The term of his suspension had expired when a rumor reached him that Congress intended to take away his commission. The intelligence "ruffled his temper beyond all bounds." In his hurry and heat, without attempting to ascertain the truth of the report, he scrawled the following note to the President of Congress: "Sir, I understand that it is in contemplation of Congress, on the principle of economy, to strike me out of their service. Congress must know very little of me if they suppose that I would accept of their money, since the confirmation of the wicked and infamous sentence which was passed upon me. I am, sir," etc. This insolent note occasioned his prompt dismissal from the service.
Though bitter in his enmities, Lee had his friendships, and was warm and constant in them as far as his capricious humors would allow. There was nothing crafty or mean in his character, nor do we think he ever engaged in the low intrigues of the cabal; but he was a disappointed and embittered man, and the gall of bitterness overflowed his generous qualities. In such a discordant state of feeling, he was not a man for the sweet solitude of the country. He became weary of his Virginia estate; though in one of the most fertile regions of the Shenandoah Valley. His farm was mismanaged; his agents were unfaithful; he entered into negotiations to dispose of his property, in the course of which he visited Philadelphia. On arriving there he was taken with chills, followed by a fever, which went on increasing in violence, and terminated fatally. A soldier even unto the end, warlike scenes mingled with the delirium of his malady. In his dying moments he fancied himself on the field of battle. The last words he was heard to utter were, "Stand by me, my brave grenadiers!"
CHAPTER LI.
ARRIVAL OF A FRENCH FLEET.—MASSACRE AT WYOMING VALLEY.—CAPTURE OF SAVANNAH.

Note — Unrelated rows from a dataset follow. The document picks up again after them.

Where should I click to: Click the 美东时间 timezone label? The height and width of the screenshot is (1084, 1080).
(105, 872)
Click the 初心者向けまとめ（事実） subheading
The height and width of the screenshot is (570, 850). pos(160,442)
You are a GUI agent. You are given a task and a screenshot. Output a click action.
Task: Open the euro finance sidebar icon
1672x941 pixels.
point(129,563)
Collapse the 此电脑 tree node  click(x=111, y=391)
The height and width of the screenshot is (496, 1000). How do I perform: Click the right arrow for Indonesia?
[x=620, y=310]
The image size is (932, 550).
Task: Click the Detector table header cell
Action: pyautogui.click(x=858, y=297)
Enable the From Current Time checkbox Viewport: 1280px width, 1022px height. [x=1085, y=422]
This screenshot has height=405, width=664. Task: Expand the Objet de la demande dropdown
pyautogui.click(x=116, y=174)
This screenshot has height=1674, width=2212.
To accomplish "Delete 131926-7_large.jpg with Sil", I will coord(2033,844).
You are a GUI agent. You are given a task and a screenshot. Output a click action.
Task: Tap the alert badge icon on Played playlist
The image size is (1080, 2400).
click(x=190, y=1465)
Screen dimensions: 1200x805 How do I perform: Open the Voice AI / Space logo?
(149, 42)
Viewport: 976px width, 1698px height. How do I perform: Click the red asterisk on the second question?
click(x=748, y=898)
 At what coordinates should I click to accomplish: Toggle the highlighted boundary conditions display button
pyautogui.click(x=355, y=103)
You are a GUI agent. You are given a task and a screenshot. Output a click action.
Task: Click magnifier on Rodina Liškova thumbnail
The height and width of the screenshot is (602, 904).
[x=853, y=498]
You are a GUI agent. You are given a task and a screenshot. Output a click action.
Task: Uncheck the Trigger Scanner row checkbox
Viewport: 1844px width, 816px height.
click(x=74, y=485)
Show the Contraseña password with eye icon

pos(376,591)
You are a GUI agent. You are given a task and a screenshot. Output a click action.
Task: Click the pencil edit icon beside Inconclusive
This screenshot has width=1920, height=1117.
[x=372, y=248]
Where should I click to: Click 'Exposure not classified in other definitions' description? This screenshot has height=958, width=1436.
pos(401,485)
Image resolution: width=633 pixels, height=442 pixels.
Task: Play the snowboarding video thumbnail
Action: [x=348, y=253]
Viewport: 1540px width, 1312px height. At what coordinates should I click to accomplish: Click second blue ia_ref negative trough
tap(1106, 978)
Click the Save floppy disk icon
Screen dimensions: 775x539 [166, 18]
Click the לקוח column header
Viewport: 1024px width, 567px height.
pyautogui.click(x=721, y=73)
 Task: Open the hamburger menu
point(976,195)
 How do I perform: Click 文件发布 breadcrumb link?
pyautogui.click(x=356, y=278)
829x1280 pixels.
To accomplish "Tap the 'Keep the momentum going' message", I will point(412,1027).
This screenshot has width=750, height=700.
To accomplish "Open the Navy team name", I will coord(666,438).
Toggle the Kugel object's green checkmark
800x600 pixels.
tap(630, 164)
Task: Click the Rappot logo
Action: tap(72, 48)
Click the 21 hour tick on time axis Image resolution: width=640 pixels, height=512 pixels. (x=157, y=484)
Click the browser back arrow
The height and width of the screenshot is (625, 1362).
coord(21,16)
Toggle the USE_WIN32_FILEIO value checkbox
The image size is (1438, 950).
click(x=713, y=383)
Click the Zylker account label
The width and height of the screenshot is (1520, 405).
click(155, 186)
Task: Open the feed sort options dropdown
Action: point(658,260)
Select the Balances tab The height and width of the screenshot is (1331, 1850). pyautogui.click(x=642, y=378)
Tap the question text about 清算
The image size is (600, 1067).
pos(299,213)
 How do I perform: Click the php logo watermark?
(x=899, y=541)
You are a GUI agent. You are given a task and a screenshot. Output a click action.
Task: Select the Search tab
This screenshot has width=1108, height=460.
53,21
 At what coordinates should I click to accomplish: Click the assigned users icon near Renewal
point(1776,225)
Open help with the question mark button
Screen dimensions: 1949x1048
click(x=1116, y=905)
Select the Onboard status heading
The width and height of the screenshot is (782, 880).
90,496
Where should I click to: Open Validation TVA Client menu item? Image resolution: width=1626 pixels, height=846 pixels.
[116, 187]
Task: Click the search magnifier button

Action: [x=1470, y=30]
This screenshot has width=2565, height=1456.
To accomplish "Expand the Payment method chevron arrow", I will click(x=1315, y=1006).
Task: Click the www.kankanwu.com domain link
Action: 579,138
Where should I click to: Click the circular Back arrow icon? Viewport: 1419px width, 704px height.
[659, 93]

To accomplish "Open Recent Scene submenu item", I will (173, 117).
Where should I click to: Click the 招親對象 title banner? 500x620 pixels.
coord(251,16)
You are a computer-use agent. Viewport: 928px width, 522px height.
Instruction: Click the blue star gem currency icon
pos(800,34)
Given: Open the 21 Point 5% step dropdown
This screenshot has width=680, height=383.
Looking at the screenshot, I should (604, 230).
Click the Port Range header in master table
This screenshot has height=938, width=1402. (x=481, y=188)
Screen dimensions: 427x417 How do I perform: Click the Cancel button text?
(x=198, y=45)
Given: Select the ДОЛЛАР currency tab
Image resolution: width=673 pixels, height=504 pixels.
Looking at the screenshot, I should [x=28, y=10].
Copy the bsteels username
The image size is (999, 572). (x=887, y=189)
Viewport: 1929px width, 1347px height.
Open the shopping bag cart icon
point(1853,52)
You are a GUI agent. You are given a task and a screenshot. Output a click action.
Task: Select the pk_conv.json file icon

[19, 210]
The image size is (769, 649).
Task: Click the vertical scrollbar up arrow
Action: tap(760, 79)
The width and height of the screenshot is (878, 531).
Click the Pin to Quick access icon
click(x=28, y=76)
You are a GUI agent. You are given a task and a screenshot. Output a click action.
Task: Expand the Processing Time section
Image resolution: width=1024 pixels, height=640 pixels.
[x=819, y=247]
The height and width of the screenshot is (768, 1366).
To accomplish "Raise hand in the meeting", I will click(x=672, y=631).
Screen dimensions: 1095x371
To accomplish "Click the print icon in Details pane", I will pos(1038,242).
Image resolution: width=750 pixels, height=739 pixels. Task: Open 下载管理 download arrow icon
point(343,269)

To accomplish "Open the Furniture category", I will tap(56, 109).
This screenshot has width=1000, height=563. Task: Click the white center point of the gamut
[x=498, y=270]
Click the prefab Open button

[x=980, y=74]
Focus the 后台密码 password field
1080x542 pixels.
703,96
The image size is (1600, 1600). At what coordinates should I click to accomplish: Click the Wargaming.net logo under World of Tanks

While encamped at Paramus, Washington, in the night of the 13th of July, received a letter from Congress informing him of the arrival of a French fleet on the coast; instructing him to concert measures with the commander, the Count D'Estaing, for offensive operations by sea and land, and empowering him to call on the States from New Hampshire to New Jersey inclusive, to aid with their militia. The fleet in question was composed of twelve ships of the line and six frigates, with a land force of four thousand men. On board of it came Mons. Gerard, minister from France to the United States, and the Hon. Silas Deane, one of the American ministers who had effected the late treaty of alliance. The fleet had sailed from Toulon on the 13th of April. After struggling against adverse winds for eighty-seven or eighty-eight days, it had made its appearance off the northern extremity of the Virginia coast, and anchored at the mouth of the Delaware on the 8th of July.
Finding the enemy had evacuated both city and river, the count sent up the French minister and Mr. Deane to Philadelphia in a frigate, and then, putting to sea, continued along the coast. A little earlier, and he might have intercepted the squadron of Lord Howe on its way to New York. It had had but a very few days the advantage of him, and when he arrived with his fleet in the road outside of Sandy Hook, he descried the British ships quietly anchored inside of it.
A frank and cordial correspondence took place forthwith between the count and Washington, and a plan of action was concerted between them by the intervention of confidential officers; Washington's aides-de-camp, Laurens and Hamilton, boarding the fleet while off the Hook, and Major Chouin, a French officer of merit, repairing to the American head-quarters.
The first idea of the count was to enter at Sandy Hook, and capture or destroy the British fleet, composed of six ships of the line, four fifty-gun ships, and a number of frigates and smaller vessels; should he succeed in this, which his greatly superior force rendered probable, he was to proceed against the city, with the co-operation of the American forces. To be at hand for such purpose, Washington crossed the Hudson, with his army, at King's Ferry, and encamped at White Plains about the 20th of July. Several experienced American pilots and masters of vessels, however, who had accompanied Colonels Laurens and Hamilton on board of the fleet, declared that there was not sufficient depth of water on the bar to admit the safe passage of the largest ships, one of which carried 80 and another 90 guns; the attempt, therefore, was reluctantly abandoned, and the ships anchored about four miles off, near Shrewsbury on the Jersey coast, taking in provisions and water.
The enterprise which the American and French commanders deemed next worthy of a combined operation, was the recapture of Rhode Island proper, that is to say, the island which gives its name to the State, and which the enemy had made one of their military depots and strongholds. In anticipation of such an enterprise, Washington, on the 17th of July wrote to General Sullivan, who commanded at Providence, ordering him to make the necessary preparations for a descent from the mainland upon the island, and authorizing him to call in reinforcements of New England militia. He subsequently sent to his aid the Marquis Lafayette with two brigades (Varnum's and Glover's). Quartermaster-general Greene also was detached for the service, being a native of the island, well acquainted with its localities, and having great influence among its inhabitants. Sullivan was instructed to form his whole force, Continental, State and militia, into two equal divisions, one to be commanded by Greene, the other by Lafayette.